Problem to work on:
Swap "dropdown" for "menu" in the records from the line containing "Select the PrtScn Capture a screenshot key" through the line containing "(1238, 260)", leaving everything else as it is. Return only those lines.

Material for the task:
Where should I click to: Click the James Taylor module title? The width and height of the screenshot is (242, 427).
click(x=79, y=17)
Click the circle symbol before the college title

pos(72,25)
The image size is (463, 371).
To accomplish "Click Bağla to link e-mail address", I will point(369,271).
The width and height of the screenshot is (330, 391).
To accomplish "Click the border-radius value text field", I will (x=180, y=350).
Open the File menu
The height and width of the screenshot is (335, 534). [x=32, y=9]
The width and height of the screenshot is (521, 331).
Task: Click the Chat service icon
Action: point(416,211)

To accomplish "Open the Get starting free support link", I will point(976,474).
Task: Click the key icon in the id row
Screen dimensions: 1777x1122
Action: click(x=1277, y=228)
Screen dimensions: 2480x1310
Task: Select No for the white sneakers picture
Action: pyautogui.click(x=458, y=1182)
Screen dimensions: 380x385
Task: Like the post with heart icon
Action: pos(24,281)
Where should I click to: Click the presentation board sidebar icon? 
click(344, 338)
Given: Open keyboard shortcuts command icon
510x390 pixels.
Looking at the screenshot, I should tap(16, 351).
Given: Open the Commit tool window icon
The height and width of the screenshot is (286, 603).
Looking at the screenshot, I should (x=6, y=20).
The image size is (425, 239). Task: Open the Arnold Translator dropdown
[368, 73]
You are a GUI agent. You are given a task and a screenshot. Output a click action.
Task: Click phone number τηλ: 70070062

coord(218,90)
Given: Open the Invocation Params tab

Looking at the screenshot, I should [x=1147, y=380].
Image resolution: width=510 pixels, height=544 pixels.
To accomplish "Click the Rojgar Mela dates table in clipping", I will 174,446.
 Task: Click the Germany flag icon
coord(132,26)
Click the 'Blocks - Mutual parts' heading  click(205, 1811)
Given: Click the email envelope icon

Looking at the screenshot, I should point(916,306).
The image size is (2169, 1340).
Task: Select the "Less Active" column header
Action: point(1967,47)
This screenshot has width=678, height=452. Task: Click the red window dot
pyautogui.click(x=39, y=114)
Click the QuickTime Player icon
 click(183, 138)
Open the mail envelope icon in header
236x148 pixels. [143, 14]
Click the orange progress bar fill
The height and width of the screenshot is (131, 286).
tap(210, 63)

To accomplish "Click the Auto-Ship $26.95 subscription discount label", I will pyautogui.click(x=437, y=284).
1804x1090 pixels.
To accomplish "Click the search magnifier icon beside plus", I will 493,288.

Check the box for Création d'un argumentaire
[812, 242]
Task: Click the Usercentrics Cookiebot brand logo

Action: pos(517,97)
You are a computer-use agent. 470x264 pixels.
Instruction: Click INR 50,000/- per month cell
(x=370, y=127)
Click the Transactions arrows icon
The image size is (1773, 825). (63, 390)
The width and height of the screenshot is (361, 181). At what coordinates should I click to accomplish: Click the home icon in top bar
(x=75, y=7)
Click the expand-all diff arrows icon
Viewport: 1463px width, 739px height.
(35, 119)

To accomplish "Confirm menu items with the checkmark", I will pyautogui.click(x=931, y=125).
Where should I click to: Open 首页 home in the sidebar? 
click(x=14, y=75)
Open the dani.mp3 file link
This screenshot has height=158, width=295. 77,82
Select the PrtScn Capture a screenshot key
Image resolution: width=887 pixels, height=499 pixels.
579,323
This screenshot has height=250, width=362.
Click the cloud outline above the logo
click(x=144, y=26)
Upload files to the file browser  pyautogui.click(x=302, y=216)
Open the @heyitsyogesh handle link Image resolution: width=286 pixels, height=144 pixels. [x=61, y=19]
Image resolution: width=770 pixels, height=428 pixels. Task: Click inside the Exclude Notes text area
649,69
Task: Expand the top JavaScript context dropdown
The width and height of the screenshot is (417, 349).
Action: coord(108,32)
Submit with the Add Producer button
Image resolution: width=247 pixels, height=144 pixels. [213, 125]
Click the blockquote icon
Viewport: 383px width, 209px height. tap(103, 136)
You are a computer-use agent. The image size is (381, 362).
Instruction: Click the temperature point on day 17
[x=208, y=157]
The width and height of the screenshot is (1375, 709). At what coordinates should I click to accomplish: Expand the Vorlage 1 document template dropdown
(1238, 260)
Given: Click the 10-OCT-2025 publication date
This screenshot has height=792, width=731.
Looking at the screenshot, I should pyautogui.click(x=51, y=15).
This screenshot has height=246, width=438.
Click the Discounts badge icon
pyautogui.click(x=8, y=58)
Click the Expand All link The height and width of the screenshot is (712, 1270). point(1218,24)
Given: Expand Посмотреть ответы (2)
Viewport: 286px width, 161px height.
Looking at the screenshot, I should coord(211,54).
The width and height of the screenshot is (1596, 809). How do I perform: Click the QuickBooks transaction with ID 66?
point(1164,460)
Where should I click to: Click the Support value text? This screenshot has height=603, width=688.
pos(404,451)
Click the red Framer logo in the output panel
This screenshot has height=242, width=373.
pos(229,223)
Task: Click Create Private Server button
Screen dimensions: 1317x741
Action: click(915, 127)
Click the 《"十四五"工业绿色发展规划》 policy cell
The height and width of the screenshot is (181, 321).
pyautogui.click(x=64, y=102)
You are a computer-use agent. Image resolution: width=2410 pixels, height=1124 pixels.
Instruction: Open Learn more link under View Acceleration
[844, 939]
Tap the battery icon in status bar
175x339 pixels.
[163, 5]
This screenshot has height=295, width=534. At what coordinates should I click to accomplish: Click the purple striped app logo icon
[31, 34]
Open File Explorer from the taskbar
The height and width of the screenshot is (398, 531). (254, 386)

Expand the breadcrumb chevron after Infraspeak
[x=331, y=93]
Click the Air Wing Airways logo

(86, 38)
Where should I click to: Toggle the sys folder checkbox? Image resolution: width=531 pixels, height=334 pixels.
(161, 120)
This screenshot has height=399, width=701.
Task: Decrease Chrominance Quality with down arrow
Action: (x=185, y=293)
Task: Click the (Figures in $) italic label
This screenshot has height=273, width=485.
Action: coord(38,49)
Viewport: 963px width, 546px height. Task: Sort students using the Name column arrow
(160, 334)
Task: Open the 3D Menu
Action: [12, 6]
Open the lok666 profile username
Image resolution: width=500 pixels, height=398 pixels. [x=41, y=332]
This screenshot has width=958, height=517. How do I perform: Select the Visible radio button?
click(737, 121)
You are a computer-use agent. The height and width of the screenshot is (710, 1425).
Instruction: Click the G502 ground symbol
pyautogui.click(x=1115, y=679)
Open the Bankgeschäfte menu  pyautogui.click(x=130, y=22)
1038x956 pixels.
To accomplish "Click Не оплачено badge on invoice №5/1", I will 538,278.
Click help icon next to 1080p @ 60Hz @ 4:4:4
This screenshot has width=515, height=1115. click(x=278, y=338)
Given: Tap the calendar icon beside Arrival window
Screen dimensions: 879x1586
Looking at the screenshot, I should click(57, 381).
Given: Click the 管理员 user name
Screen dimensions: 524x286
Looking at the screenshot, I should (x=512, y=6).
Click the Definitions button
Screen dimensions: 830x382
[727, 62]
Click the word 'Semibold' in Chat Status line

Answer:
Select the PrtScn Capture a screenshot key
Image resolution: width=887 pixels, height=499 pixels.
579,323
This screenshot has height=250, width=362.
Click the cloud outline above the logo
click(x=144, y=26)
Upload files to the file browser  pyautogui.click(x=302, y=216)
Open the @heyitsyogesh handle link Image resolution: width=286 pixels, height=144 pixels. [x=61, y=19]
Image resolution: width=770 pixels, height=428 pixels. Task: Click inside the Exclude Notes text area
649,69
Task: Expand the top JavaScript context menu
The width and height of the screenshot is (417, 349).
Action: coord(108,32)
Submit with the Add Producer button
Image resolution: width=247 pixels, height=144 pixels. [213, 125]
Click the blockquote icon
Viewport: 383px width, 209px height. tap(103, 136)
You are a computer-use agent. The image size is (381, 362).
Instruction: Click the temperature point on day 17
[x=208, y=157]
The width and height of the screenshot is (1375, 709). At what coordinates should I click to accomplish: Expand the Vorlage 1 document template menu
(1238, 260)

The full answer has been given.